Perl: trying to speed up parsing a delimited file

I have a large flat text file with lines that contain name / value pairs ("varname = value"). These pairs are separated by a multi-character separator. Thus, one line in this file might look like this:

var1=value1|^|var2=value2|^|var3=value3|^|var4=value4

      

Each line contains about 50 name / value pairs.

I need to iterate over the lines of this file (there are about 100,000 lines) and store the name / value pairs in a hash so that

$field{'var1'} = value1
$field{'var2'} = value2
etc...

      

I did this:

# $line holds a single line from the file

my @fields = split( /\Q|^|\E/, $line );
foreach my $field (@fields) {
  my ($name, $value) = split( /=/, $field );
  $hash{$name} = $value;
}

      

It takes (on my PC) about 2 seconds to do this for each line of the entire file. It doesn't seem like a long time, but I really want to speed it up a bit.

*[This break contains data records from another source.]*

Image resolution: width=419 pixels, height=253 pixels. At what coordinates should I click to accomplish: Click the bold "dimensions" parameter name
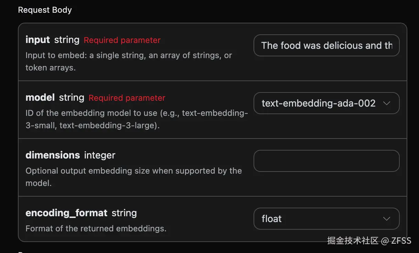click(53, 155)
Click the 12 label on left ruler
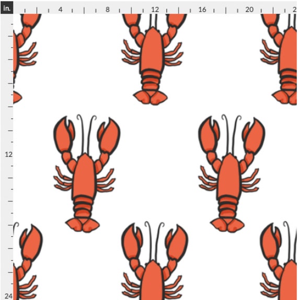 pos(8,154)
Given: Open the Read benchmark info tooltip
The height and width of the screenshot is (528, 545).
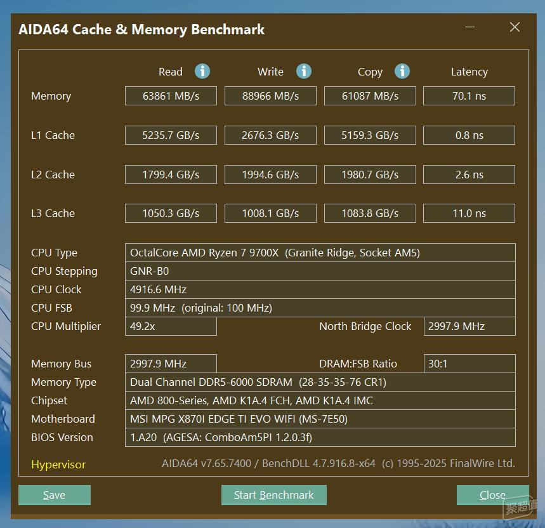Looking at the screenshot, I should click(202, 71).
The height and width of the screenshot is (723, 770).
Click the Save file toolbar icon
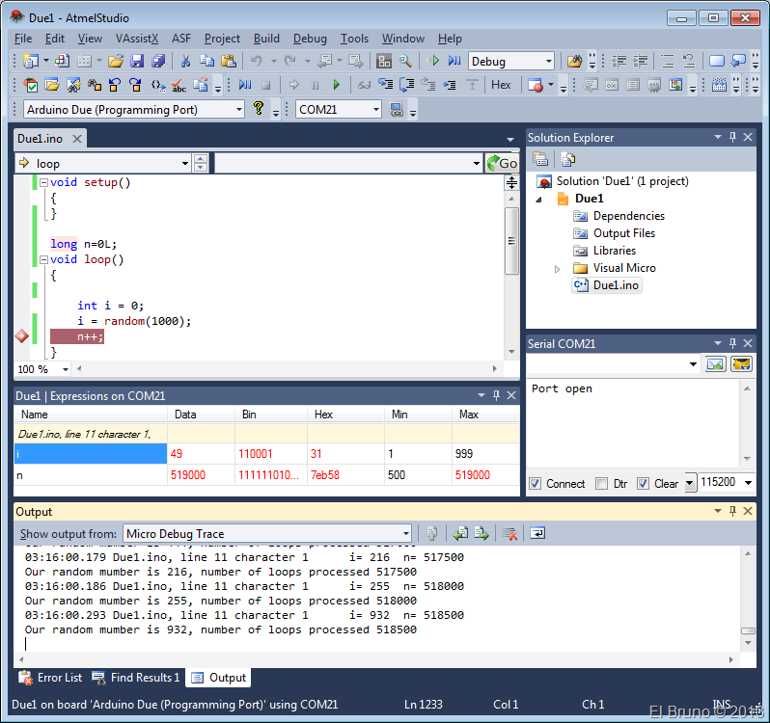(x=136, y=61)
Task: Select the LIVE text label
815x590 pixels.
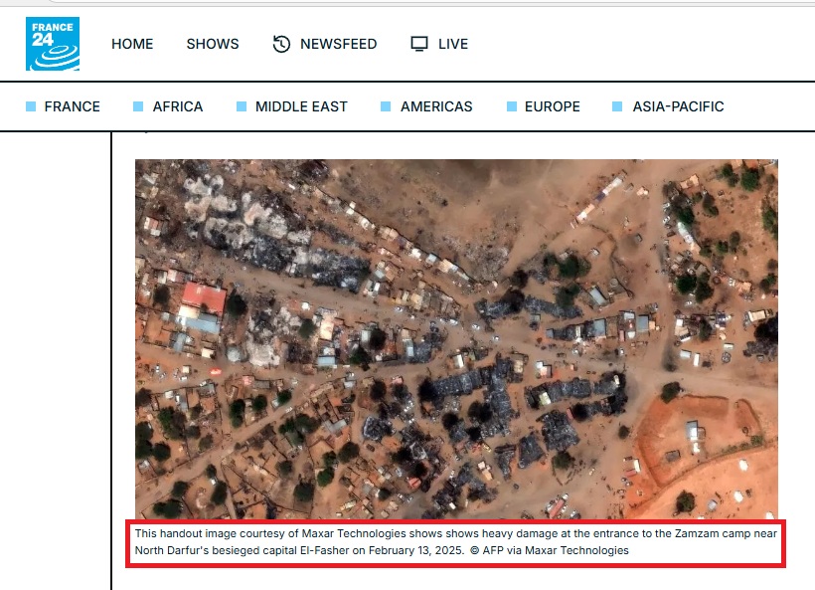Action: (453, 44)
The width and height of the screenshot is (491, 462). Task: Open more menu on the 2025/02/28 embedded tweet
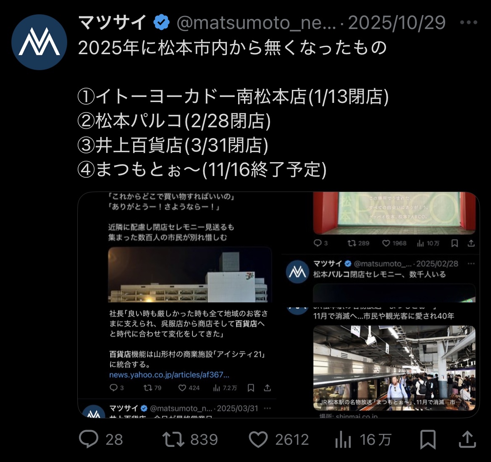(471, 264)
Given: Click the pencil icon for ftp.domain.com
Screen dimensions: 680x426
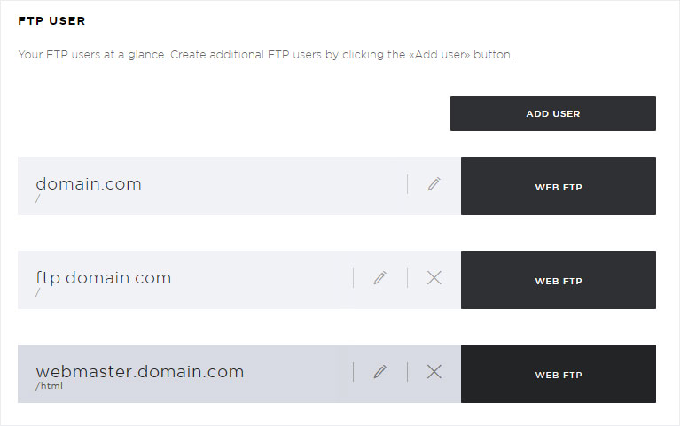Looking at the screenshot, I should tap(380, 278).
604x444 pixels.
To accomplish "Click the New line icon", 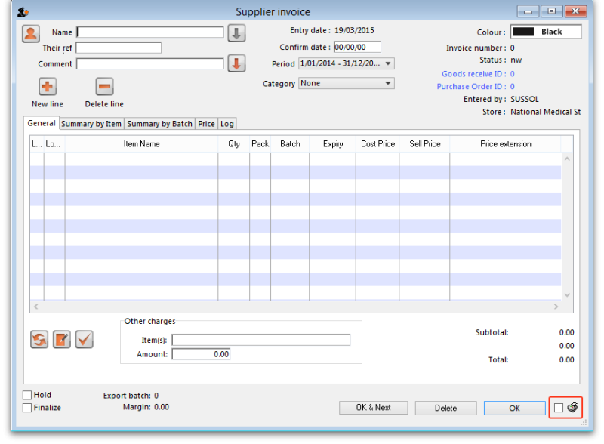I will click(x=46, y=85).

In those 2 seconds, the first split takes about 0.6 seconds and the foreach loop takes about 1.4 seconds. So I thought I would get rid of the foreach loop and put it all in one split:

%hash = split( /\Q|^|\E|=/, $line );

      

Much to my surprise, parsing the entire file this way took a second and a half longer! My question is not why it takes longer (although it would be nice to see why), but my question is if there are other (faster) ways to make this work.

Thanks in advance.

------ Edit below this line ------

I just found out that by changing this:

%hash = split( /\Q|^|\E|=/, $line );

      

in it:

$line =~ s/\Q|^|\E/=/g;
%hash = split( /=/, $line );

      

makes it three times faster! Parsing the entire file this way now takes just over a second ...

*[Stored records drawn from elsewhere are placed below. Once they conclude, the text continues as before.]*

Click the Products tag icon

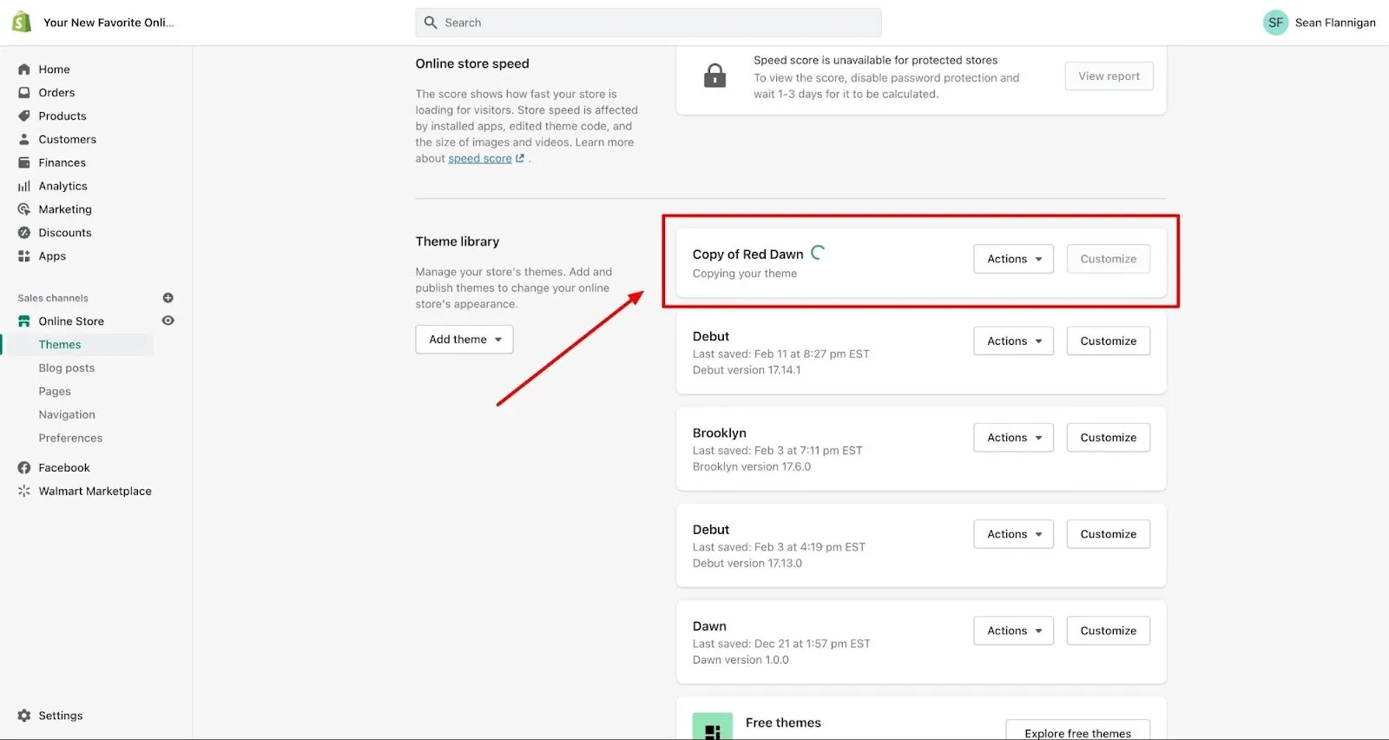pos(24,116)
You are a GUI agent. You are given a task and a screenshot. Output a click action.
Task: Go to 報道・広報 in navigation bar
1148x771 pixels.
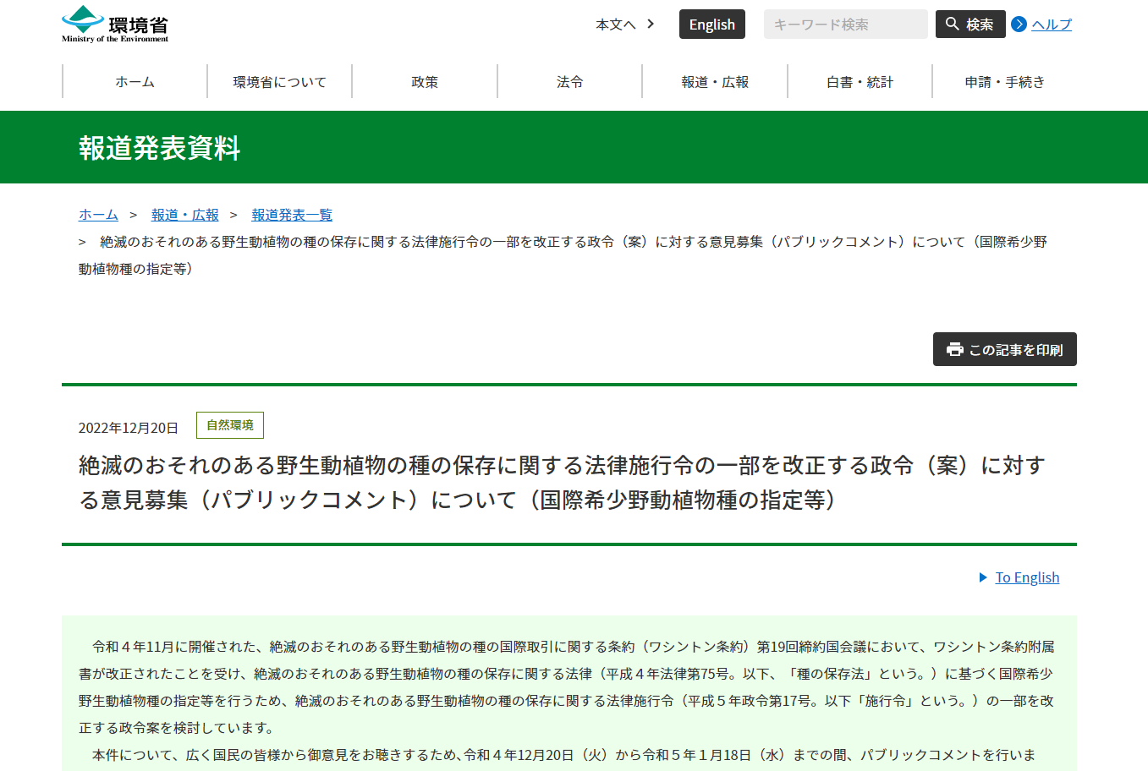pyautogui.click(x=715, y=82)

------ Snippet below this line ------

use strict;
use Time::HiRes qw( time );

my $line = "a=1|^|b=2|^|c=3|^|d=4|^|e=5|^|f=6|^|g=7|^|h=8|^|i=9|^|j=10|^|k=11|^|l=12|^|m=13|^|n=14|^|o=15|^|p=16|^|q=17|^|r=18|^|s=19|^|t=20|^|u=21|^|v=22|^|w=23|^|x=24|^|y=25|^|z=26|^|aa=27|^|ab=28|^|ac=29|^|ad=30|^|ae=31|^|af=32|^|ag=33|^|ah=34|^|ai=35|^|aj=36|^|ak=37|^|al=38|^|am=39|^|an=40|^|ao=41|^|ap=42|^|aq=43|^|ar=44|^|as=45|^|at=46|^|au=47|^|av=48|^|aw=49|^|ax=50";

ResetTimer();
my %hash;
for( my $i = 1; $i <= 100000; $i++ ) {
  my @fields = split( /\Q|^|\E/, $line );
  foreach my $field (@fields) {
    my ($name, $value) = split( /=/, $field );
    $hash{$name} = $value;
  }
}
print Elapsed() . "\n";

ResetTimer();
%hash = ();
for( my $i = 1; $i <= 100000; $i++ ) {
  %hash = split( /\Q|^|\E|=/, $line );
}
print Elapsed() . "\n";

ResetTimer();
%hash = ();
for( my $i = 1; $i<=100000; $i++ ) {
  $line =~ s/\Q|^|\E/=/g;
  %hash = split( /=/, $line );
}
print Elapsed() . "\n";

################################################################################################################################
BEGIN {
  my $startTime;
  sub ResetTimer {
    $startTime = time();
    return $startTime;
  }
  sub Elapsed {
    return time() - $startTime;
  }
}

      

+3


source to share


1 answer


I cannot answer your question about performance because I need a test case. But I would guess it has something to do with how the regex is handled.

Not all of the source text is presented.